Tale legittimazione spetta ora a tutti gli organi di controllo endosocietari, cioè al collegio sindacale e al sindaco unico, così come, nel modello dualistico e monistico, al consiglio di sorveglianza e al comitato di controllo, mentre la domanda di apertura della liquidazione giudiziale non dovrebbe rientrare nella legittimazione propria del revisore esterno, come per gli altri poteri di iniziativa, stante peraltro il più limitato flusso informativo del quale può disporre[104]. Parlando di organi la norma risolve anche la questione dell’esercizio concreto dei nuovi poteri di iniziativa, nel senso che sono collegiali e non individuali, come d’altra parte si ritiene che accada per la convocazione dell’assemblea ai sensi dell’art. 2406 c.c., la denunzia al Tribunale ex art. 2409 c.c., o l’esercizio dell’azione di responsabilità.

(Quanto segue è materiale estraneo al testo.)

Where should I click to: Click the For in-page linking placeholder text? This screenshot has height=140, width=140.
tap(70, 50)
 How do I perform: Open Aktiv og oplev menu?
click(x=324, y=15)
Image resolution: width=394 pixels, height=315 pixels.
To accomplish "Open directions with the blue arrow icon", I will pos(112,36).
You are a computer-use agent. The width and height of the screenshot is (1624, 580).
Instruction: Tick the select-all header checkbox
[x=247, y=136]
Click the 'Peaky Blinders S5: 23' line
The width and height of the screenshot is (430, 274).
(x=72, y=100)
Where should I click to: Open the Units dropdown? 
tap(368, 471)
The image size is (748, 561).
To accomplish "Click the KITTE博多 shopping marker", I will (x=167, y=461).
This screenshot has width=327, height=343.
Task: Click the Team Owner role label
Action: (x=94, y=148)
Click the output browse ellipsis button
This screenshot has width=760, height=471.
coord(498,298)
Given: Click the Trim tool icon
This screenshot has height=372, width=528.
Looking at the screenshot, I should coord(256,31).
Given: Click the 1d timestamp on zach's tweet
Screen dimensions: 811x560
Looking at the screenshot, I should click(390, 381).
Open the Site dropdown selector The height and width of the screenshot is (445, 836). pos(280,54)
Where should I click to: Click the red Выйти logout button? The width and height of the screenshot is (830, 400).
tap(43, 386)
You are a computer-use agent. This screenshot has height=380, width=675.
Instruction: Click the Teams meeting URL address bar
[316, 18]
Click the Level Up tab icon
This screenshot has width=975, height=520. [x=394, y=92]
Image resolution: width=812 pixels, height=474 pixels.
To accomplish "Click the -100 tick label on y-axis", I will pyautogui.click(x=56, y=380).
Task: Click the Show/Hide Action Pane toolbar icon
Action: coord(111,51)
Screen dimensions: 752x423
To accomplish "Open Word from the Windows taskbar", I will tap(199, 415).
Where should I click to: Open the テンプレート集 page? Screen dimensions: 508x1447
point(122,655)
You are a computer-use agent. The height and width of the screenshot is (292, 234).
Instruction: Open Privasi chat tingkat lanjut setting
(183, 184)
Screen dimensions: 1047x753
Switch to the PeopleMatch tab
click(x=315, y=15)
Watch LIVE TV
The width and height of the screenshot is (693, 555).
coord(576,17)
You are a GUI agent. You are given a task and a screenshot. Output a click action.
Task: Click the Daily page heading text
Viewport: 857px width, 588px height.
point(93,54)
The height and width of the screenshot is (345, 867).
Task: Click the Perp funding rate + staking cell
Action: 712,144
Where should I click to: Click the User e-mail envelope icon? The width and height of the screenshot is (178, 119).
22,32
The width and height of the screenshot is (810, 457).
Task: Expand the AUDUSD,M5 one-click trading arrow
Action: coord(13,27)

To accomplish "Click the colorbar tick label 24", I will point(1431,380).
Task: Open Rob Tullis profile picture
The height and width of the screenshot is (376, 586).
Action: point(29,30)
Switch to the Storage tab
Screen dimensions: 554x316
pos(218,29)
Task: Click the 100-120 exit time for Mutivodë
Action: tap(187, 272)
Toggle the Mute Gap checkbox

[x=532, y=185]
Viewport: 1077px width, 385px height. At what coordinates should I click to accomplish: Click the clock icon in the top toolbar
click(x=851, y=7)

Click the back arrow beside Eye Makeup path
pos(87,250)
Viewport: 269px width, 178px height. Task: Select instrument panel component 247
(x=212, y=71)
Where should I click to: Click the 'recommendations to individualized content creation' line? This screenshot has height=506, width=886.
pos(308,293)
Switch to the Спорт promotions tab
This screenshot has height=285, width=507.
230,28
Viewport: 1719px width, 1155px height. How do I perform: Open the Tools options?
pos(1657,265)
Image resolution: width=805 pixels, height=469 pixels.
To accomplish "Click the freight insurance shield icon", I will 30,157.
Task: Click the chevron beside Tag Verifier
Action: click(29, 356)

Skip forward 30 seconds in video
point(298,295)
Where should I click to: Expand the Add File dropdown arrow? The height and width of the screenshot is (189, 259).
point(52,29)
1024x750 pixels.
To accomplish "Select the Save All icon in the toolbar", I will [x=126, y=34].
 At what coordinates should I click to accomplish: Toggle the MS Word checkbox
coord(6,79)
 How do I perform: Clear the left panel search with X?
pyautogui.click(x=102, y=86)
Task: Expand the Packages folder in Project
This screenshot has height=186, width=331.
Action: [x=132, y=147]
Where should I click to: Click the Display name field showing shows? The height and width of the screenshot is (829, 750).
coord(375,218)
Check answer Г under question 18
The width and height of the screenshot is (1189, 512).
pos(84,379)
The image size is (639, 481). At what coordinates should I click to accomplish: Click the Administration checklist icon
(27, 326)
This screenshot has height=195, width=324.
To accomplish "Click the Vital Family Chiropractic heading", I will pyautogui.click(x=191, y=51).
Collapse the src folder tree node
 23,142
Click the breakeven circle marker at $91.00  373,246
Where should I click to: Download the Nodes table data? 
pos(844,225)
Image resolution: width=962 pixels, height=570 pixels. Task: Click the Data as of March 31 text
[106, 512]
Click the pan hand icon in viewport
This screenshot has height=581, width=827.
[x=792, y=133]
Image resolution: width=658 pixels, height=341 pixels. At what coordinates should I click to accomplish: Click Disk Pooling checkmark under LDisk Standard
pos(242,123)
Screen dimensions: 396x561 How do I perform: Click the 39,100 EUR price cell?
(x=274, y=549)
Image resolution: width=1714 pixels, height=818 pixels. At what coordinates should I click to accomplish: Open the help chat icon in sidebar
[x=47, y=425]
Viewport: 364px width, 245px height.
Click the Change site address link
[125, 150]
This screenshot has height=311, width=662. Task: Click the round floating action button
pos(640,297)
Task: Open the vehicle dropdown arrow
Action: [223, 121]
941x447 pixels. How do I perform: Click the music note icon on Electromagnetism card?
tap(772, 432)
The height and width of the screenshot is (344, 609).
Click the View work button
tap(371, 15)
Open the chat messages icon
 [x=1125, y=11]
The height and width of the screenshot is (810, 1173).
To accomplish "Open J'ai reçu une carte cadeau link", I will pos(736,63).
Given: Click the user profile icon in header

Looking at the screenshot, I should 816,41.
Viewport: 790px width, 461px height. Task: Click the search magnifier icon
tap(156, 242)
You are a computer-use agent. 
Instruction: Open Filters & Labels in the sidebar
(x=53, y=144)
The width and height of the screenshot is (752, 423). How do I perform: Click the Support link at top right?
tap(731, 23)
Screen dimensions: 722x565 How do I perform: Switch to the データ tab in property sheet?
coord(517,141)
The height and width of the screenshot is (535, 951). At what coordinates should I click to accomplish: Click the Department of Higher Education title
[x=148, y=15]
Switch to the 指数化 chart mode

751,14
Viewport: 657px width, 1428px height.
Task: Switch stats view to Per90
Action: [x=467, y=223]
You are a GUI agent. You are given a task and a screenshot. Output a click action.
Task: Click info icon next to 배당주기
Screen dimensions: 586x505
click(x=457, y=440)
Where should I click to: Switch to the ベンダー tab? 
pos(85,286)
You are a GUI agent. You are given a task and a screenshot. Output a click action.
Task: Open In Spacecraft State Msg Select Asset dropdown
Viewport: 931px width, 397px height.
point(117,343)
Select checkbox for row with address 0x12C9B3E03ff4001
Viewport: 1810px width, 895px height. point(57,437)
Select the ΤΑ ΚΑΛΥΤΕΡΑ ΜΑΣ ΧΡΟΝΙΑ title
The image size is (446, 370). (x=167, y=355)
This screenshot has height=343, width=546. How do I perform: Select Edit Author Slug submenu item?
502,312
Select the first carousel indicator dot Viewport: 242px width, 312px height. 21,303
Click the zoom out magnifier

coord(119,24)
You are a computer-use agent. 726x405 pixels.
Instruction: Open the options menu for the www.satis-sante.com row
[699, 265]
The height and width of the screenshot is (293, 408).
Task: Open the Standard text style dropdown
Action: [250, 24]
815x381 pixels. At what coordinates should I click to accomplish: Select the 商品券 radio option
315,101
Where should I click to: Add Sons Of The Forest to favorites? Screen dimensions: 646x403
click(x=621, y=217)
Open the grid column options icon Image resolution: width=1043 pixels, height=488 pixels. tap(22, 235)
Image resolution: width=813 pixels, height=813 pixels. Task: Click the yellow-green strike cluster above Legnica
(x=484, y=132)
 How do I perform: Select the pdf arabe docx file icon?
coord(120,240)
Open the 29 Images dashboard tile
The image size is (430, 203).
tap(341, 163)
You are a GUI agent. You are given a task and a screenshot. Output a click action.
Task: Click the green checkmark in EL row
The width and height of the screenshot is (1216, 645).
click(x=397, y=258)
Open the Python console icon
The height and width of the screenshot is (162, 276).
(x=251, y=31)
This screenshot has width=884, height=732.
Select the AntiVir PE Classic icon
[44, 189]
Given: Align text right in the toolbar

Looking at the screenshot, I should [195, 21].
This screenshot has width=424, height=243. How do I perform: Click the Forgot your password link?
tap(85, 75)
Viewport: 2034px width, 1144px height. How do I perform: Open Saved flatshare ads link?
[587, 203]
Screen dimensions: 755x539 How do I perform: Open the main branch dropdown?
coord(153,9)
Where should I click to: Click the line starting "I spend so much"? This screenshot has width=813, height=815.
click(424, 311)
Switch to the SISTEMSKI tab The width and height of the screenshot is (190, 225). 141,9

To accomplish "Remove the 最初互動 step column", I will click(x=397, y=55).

E’ chiaro che nel caso di organo collegiale il singolo componente farà valere le sue determinazioni nei confronti degli altri e nel caso in cui resti in minoranza farà emergere in modo opportuno il relativo dissenso, visto che peraltro può in qualsiasi momento procedere, anche individualmente, ad atti di ispezione e di controllo (2403 bis, comma 1, c.c.)[105].
Nei casi in cui ve ne siano le premesse (omissioni e ingiustificato ritardo o gravi irregolarità degli amministratori), ci si chiede se la richiesta di liquidazione giudiziale dovrà essere necessariamente preceduta dalla richiesta agli amministratori e\o dalla convocazione dell’assemblea (art. 2406 c.c.) e\o dalla richiesta di controllo giudiziario (art. 2409 c.c. ). Non ci sembra che occorra, alla luce della norma, seguire un iter procedimentale di tipo prudenziale diretto ad evitare iniziative dannose per eccesso di zelo dell’organo, anche se nella normale dialettica tra organi può essere opportuno. Anche perché sarà comunque il Tribunale a verificare l’esistenza dell’insolvenza e semmai a valutare ipotesi alternative che nel frattempo gli amministratori abbiano posto in essere anche per sospendere ogni effetto del ricorso per la liquidazione giudiziale.
Tutto ciò a maggior ragione perché, considerata la natura omissiva della responsabilità[106] dell’organo di controllo, la regola di solidarietà esterna già costituisce un forte deterrente all’accettazione della carica delle migliori professionalità oltre che un incentivo verso la massificazione della delega esterna [108] con funzioni di limitazione della regola della solidarietà (in forza dell’ultimo inciso del primo comma dell’art. 2392 c.c.) [107] e quindi uno strumento così forte attribuisce all’organo una capacità di “moral suation” che probabilmente gli consentità di incidere meglio sulle dinamiche gestionali e sulla dialettica con l’organo amministrativo.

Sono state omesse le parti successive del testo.